### Work required
Below are entries; copy exactly the lines from the one with "The image size is (1360, 641)." through the one with "Click the speaker sound icon", both included, and leave out the rest.

[Stored items from a collection]

• • • • • • •

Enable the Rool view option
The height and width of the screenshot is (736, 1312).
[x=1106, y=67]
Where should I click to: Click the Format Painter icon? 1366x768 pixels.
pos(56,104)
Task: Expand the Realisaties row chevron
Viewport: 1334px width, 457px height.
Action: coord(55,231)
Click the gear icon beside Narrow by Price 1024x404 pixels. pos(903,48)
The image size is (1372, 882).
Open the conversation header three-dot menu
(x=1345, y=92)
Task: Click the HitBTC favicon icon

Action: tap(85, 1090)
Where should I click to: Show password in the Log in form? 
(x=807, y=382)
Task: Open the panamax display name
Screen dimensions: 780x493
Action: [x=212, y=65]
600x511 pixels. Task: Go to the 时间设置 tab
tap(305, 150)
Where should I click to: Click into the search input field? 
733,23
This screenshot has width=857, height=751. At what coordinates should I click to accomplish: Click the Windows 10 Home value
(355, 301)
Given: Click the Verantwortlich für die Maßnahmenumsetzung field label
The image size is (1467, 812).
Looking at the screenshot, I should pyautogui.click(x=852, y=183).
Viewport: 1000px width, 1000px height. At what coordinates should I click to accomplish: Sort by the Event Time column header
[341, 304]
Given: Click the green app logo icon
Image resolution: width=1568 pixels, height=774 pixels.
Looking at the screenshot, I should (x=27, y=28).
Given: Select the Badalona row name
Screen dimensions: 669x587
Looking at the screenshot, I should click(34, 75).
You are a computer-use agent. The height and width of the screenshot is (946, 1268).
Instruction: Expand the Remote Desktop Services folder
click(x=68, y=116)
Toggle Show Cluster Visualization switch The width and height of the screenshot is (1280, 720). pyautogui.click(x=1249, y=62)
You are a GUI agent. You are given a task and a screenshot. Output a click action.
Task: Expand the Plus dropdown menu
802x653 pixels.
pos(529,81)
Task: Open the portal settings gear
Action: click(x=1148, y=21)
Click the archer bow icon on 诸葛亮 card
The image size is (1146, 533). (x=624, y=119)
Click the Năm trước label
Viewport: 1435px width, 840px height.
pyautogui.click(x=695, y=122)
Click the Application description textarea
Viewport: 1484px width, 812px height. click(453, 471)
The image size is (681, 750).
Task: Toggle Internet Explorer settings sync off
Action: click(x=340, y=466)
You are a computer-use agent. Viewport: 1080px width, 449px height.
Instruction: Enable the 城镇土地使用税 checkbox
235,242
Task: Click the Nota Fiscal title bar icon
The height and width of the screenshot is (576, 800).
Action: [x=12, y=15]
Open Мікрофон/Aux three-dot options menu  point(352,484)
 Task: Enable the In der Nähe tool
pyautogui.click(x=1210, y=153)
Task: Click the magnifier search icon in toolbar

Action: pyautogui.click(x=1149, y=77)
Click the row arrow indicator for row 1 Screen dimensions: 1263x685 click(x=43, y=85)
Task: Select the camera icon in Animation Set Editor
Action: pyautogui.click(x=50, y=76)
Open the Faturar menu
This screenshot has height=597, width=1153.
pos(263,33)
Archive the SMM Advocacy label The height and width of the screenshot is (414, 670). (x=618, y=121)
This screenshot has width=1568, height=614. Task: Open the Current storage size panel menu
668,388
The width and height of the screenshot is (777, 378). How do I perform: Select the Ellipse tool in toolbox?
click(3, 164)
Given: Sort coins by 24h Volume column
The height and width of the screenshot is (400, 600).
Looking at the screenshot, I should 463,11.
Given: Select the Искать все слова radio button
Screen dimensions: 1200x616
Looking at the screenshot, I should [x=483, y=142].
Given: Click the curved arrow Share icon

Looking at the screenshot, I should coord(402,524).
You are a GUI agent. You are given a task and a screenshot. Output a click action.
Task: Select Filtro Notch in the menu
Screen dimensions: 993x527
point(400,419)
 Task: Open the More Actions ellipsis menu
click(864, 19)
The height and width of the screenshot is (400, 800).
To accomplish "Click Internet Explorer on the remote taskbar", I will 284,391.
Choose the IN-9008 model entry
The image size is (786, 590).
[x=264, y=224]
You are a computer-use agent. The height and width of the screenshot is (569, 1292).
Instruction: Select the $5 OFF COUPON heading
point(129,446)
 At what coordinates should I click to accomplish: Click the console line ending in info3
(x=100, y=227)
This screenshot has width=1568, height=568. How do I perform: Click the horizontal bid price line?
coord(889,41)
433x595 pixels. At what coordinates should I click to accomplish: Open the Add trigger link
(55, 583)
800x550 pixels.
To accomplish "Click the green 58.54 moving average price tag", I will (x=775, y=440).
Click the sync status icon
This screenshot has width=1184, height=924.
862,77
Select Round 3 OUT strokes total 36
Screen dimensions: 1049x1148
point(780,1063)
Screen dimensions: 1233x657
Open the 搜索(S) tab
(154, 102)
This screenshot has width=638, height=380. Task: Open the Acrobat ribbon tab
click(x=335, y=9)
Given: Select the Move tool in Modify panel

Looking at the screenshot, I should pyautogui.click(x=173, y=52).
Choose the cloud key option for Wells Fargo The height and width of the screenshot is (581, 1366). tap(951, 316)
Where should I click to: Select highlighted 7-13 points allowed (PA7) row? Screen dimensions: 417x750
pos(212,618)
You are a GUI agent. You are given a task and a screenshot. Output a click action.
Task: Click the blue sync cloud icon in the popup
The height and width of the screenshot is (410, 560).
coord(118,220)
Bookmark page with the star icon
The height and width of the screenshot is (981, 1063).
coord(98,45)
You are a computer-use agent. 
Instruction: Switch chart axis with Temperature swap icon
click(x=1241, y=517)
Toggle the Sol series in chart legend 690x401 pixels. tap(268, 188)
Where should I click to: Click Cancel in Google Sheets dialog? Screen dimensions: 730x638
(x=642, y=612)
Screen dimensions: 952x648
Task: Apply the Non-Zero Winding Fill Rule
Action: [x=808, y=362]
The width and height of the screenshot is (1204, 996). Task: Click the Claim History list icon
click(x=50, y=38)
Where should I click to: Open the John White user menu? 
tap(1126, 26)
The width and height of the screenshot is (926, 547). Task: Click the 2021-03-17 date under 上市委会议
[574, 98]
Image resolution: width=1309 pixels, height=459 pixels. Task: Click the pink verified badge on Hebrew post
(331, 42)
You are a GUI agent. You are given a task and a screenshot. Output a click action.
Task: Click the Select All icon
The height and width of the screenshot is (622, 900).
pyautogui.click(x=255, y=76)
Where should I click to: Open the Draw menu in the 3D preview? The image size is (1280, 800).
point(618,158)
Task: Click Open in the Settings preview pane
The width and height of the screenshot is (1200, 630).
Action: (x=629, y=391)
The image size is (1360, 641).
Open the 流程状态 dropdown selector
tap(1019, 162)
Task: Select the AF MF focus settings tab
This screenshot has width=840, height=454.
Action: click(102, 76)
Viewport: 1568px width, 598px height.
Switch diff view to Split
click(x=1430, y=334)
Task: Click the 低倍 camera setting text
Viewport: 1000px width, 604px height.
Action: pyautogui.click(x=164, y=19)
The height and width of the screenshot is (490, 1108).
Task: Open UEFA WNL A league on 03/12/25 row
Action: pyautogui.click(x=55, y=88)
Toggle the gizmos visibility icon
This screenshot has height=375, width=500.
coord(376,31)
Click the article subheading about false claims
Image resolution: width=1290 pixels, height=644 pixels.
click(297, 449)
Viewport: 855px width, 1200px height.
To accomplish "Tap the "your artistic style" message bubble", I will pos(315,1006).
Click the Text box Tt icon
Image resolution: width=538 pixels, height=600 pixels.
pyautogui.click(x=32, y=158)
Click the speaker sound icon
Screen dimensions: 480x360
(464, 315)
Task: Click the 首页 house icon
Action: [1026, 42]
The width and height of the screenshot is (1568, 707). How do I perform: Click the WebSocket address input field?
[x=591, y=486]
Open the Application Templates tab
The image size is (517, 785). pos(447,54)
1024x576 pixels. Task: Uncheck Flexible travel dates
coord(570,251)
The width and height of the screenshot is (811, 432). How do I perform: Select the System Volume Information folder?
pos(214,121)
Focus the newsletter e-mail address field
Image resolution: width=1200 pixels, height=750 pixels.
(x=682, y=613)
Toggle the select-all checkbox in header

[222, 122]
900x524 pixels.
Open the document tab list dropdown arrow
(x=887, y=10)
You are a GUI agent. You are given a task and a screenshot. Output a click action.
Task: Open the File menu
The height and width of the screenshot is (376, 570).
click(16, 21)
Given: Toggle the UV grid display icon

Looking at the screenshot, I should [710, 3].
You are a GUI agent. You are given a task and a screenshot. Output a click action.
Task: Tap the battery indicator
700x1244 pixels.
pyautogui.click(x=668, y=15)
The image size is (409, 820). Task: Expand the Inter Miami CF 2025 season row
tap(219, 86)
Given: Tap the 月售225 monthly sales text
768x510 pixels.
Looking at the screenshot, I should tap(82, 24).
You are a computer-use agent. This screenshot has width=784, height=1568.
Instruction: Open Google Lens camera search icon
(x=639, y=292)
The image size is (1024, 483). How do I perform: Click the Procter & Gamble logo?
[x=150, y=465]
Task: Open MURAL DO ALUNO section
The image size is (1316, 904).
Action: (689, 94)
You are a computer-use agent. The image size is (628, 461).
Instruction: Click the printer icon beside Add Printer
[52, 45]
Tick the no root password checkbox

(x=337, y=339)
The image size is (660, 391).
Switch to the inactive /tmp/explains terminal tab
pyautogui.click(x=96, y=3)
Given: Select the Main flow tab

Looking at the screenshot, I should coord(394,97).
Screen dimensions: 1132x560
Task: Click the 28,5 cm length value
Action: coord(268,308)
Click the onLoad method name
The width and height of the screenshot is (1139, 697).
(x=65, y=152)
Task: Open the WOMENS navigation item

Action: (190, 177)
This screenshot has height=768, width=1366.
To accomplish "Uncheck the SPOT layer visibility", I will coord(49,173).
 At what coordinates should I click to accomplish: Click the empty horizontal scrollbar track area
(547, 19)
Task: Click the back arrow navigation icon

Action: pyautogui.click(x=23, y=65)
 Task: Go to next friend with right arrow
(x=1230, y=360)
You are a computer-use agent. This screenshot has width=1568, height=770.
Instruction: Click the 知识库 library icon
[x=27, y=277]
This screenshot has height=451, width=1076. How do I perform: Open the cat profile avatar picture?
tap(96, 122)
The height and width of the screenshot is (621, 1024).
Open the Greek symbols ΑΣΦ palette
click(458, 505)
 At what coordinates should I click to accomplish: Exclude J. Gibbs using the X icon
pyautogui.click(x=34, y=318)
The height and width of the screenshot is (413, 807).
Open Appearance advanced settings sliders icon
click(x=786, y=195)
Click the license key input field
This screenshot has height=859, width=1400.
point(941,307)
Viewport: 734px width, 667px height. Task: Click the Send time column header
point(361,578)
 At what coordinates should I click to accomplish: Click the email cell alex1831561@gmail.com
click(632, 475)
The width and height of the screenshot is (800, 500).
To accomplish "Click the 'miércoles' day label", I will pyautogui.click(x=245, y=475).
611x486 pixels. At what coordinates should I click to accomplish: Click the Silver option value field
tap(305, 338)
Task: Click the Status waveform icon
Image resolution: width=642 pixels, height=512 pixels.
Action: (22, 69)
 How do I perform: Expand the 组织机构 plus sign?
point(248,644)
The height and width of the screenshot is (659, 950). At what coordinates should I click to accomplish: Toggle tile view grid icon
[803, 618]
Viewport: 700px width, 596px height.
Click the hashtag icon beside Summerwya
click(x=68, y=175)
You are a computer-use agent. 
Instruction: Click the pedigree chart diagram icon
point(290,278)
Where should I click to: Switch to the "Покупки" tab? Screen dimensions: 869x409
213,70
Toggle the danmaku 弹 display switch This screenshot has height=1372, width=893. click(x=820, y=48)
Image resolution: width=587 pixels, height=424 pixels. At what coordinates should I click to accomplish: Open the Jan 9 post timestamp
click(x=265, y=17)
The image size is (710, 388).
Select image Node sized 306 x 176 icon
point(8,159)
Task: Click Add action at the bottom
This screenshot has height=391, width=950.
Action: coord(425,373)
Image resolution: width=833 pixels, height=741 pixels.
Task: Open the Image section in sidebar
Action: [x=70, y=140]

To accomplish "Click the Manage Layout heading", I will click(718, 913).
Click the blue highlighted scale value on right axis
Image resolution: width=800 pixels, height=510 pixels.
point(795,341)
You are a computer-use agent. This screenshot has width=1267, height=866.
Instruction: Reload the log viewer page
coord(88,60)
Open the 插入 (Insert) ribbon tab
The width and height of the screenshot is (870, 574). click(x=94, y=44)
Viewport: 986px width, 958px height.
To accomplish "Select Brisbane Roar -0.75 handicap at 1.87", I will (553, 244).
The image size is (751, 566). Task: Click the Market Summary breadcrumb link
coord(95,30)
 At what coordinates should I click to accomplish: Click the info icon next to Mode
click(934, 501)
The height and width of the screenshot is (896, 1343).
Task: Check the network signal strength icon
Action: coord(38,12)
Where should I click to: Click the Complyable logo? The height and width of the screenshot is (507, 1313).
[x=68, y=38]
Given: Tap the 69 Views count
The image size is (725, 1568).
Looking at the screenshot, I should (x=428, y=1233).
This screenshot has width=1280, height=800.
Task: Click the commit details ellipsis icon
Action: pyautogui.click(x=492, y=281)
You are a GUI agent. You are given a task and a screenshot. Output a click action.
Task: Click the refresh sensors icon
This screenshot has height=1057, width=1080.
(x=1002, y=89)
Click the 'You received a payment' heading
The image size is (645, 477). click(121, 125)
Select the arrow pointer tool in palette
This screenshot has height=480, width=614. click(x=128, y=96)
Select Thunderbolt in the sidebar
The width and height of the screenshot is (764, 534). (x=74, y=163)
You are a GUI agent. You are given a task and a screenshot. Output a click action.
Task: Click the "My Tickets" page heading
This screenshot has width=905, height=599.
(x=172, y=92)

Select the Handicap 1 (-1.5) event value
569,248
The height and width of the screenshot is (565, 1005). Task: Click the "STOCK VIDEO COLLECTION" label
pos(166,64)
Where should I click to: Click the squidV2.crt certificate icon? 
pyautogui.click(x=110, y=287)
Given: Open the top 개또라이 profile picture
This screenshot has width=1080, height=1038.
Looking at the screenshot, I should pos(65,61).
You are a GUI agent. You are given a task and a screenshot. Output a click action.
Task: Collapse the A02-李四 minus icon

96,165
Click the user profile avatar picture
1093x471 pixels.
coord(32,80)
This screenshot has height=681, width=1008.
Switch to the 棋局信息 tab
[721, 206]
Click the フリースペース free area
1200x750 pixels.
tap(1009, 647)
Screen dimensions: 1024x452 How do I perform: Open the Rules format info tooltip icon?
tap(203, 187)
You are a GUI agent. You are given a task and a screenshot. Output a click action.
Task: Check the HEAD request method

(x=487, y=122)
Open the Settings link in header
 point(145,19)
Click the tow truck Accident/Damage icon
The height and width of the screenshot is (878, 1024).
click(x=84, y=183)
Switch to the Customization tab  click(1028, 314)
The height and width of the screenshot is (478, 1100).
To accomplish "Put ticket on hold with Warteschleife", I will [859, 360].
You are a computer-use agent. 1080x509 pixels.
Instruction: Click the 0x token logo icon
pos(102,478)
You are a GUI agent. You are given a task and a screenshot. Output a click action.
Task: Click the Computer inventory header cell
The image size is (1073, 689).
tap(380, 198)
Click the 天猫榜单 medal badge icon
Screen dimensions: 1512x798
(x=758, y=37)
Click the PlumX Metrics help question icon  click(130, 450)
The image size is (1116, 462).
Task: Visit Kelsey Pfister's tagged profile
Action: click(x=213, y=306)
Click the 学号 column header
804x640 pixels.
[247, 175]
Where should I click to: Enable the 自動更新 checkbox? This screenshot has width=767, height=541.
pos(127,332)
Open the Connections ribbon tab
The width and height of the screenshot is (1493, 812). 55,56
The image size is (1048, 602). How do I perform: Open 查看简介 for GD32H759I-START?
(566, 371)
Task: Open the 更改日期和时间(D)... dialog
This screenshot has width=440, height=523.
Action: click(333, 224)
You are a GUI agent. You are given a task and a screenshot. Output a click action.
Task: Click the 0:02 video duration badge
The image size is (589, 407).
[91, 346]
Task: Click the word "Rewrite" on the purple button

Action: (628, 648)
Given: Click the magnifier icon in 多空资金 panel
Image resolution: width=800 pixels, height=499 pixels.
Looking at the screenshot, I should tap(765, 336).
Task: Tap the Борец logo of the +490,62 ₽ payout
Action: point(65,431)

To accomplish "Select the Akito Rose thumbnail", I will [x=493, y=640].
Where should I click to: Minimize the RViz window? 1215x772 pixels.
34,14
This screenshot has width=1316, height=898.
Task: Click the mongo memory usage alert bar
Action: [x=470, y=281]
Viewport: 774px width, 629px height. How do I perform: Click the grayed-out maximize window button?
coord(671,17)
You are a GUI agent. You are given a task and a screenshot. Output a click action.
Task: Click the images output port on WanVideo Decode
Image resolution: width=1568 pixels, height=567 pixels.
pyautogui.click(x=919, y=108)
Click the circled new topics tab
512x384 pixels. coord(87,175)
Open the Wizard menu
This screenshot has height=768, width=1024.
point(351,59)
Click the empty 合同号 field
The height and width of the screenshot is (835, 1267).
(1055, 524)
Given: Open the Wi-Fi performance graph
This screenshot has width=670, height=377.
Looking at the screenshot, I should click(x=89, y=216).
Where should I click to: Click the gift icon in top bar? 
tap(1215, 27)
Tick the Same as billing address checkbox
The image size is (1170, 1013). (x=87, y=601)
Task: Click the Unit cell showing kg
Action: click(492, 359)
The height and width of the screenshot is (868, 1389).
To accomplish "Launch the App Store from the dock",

• • • • • • •

### Problem solution
The image size is (1360, 641).
Open the 流程状态 dropdown selector
tap(1019, 162)
Task: Select the AF MF focus settings tab
This screenshot has width=840, height=454.
Action: click(102, 76)
Viewport: 1568px width, 598px height.
Switch diff view to Split
click(x=1430, y=334)
Task: Click the 低倍 camera setting text
Viewport: 1000px width, 604px height.
Action: pyautogui.click(x=164, y=19)
The height and width of the screenshot is (490, 1108).
Task: Open UEFA WNL A league on 03/12/25 row
Action: pyautogui.click(x=55, y=88)
Toggle the gizmos visibility icon
This screenshot has height=375, width=500.
coord(376,31)
Click the article subheading about false claims
Image resolution: width=1290 pixels, height=644 pixels.
click(297, 449)
Viewport: 855px width, 1200px height.
To accomplish "Tap the "your artistic style" message bubble", I will pos(315,1006).
Click the Text box Tt icon
Image resolution: width=538 pixels, height=600 pixels.
pyautogui.click(x=32, y=158)
Click the speaker sound icon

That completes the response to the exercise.